Quest'oggi mi sono rifiutata di accendere la radio, di ascoltare i commenti dei colleghi dell'etere e le telefonate dei tifosi. Non me ne vogliano né i primi né i secondi. Non volevo farmi condizionare, non volevo sentire isterisimi, disfattismi: ne avevo già incassati troppi nel post-partita. Dopo Roma-Samp di ieri sera sono rimasta sveglia fino alle 2 del mattino, occhi spalancati e nervi tesi a fior di pelle, a lavorare ma anche a riflettere. Non mi sono piaciute certe dichiarazioni di alcuni giocatori che dopo una cocente sconfitta - per quanto terribile, inaspettata, e tutto quello che volete - si sono presentati davanti alle telecamere e ai microfoni per parlare di sogno infranto, coniugando il dispiacere con verbi all'imperfetto se non al passato e pure remoto. E non ho gradito neanche Capitan Futuro Daniele De Rossi invocare l'aiuto dei cugini laziali domenica prossima contro l'Inter. La Lazio è una squadra che fino a ieri ha rischiato seriamente di andare in serie B: ma come si può pensare che pur non regalando la partita ai nerazzurri possa aver ragione di una squadra che si sta giocando la possibilità di disputare la finale di Champions League?

Perchè non dobbiamo più crederci se neanche la matematica ci condanna? Adesso dipende tutto dall'Inter, ma la Roma deve assolutamente tenere il passo, e costringere Mourinho e i suoi a giocare fino al 90° minuto dell'ultimo turno di campionato. Lo deve ai tifosi ma lo deve sopratutto a sè stessa. Una rimonta come quella operata dagli uomini di Ranieri sa di storico, sa di impresa e non merita di essere accantonata in una sera umida di fine aprile nei corridoi dell'Olimpico, in casa propria. Il racconto fatto dai romanisti di quanto fosse silenzioso il gruppo al rientro negli spogliatoi non mi è piaciuto: non è questo il messaggio che deve passare, per i tifosi e per  i diretti concorrenti. Mi sarei aspettata più grinta da parte dei tesserati della Roma (Rosella Sensi e Claudio Ranieri a parte, gli unici a dare la sensazione di crederci ancora).

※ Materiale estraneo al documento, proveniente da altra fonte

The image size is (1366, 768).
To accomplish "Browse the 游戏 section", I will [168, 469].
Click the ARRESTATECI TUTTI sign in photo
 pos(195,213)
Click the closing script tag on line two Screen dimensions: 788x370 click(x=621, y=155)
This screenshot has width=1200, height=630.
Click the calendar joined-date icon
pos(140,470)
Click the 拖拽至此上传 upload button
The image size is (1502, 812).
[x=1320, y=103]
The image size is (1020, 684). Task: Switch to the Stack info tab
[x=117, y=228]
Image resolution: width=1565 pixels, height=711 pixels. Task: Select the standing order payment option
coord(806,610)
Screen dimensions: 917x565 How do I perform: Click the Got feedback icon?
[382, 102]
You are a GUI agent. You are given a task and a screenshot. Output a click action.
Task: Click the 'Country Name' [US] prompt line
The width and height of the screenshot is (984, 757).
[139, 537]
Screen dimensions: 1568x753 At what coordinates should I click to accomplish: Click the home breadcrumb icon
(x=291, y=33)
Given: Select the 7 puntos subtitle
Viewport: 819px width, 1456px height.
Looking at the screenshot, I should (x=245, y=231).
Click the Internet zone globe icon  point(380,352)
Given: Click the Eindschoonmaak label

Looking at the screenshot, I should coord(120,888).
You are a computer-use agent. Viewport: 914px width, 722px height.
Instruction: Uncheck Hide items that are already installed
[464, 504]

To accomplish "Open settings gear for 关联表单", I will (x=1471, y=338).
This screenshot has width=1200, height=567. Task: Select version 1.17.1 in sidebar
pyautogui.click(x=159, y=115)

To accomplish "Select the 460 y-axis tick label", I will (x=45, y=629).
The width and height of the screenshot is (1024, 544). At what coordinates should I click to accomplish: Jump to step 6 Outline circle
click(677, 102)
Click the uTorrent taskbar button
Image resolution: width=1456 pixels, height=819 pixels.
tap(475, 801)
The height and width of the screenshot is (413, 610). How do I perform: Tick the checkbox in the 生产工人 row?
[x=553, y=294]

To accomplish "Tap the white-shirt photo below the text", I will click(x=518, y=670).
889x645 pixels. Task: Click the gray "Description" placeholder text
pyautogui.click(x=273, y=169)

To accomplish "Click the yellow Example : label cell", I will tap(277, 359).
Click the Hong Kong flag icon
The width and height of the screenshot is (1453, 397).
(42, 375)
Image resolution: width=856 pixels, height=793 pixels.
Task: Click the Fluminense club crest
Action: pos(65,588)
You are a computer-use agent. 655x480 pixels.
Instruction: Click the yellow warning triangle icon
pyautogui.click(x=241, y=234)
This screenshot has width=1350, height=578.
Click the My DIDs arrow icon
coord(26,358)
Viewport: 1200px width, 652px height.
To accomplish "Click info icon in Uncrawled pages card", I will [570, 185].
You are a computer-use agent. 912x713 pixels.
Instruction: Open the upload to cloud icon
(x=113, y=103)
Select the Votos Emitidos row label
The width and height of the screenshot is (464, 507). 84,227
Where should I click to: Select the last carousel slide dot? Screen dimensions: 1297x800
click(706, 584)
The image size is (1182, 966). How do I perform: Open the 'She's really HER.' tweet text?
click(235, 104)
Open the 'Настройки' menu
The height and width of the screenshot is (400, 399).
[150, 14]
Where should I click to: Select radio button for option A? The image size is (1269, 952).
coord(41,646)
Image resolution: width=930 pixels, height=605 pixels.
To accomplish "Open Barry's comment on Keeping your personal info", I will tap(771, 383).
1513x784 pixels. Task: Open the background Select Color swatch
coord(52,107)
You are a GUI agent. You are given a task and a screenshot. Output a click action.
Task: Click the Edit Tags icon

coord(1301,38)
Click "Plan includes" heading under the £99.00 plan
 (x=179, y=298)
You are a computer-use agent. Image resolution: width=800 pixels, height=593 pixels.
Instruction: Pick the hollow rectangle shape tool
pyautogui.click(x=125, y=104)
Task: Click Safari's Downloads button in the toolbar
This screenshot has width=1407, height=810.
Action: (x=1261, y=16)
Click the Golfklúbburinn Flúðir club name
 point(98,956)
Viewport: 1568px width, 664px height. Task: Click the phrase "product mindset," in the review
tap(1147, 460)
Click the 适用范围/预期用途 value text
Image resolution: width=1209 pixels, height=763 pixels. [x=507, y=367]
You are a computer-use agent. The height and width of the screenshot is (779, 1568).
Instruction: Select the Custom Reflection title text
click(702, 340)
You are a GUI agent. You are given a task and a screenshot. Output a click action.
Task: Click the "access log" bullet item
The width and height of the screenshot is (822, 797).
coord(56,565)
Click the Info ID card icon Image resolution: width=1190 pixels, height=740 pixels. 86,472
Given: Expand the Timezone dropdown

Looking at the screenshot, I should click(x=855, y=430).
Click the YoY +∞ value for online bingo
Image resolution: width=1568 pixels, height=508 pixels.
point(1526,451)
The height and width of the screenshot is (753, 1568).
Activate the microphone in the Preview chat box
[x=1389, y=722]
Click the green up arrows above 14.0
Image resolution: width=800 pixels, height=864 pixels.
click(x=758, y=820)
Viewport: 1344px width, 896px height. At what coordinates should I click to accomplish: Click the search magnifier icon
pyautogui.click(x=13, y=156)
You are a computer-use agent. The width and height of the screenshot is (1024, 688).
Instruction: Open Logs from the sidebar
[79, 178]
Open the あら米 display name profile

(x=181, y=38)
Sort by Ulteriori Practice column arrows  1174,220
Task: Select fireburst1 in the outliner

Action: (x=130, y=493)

Niente è perduto fin quando non è perduto. Prendiamo esempio dal Barcellona, una squadra che ha vinto di tutto e di più: nel turno della Liga appena concluso, tutti i giocatori catalani al termine del loro match di campionato (vinto per 3-1), hanno indossato una maglietta con la scritta "Nos vamos a dejar la piel", Venderemo cara la pelle, chiedendo l’aiuto del pubblico per la gara di mercoledì contro l'Inter nella seminfinale di ritorno di Chamapions League (l'andata finì 3-1 per i milanesi).  Se un club blasonato come il Barça, con la bacheca gremita di trofei, chiama a raccolta i suoi supporters, e mette da parte l'orgoglio al grido di "Venderemo cara la pelle", perchè non può pensare anche la Roma di credere ancora nella rimonta. E' questo che fanno le grandi squadre: giocare, oltre che sul campo, anche la partita dei nervi, mettere pressione all'avversario, stordirlo prima ancora che scenda in campo. Questo campionato ha dimostrato in più di un'occasione di essere strano, sorprendente e per nulla scontato: tutto può ancora succedere, ma se quando succederà noi non staremo lì alle calcagna della capolista, non potremo mai approfittarne. Va bene le lacrime, la commozione, ma c'è tempo per quelle. L'Inter può cadere tanto con la Lazio, quanto con il Chievo, quanto con il Siena. Intanto andiamo tutti a Parma, poi se gloria dovrà essere, gloria sarà!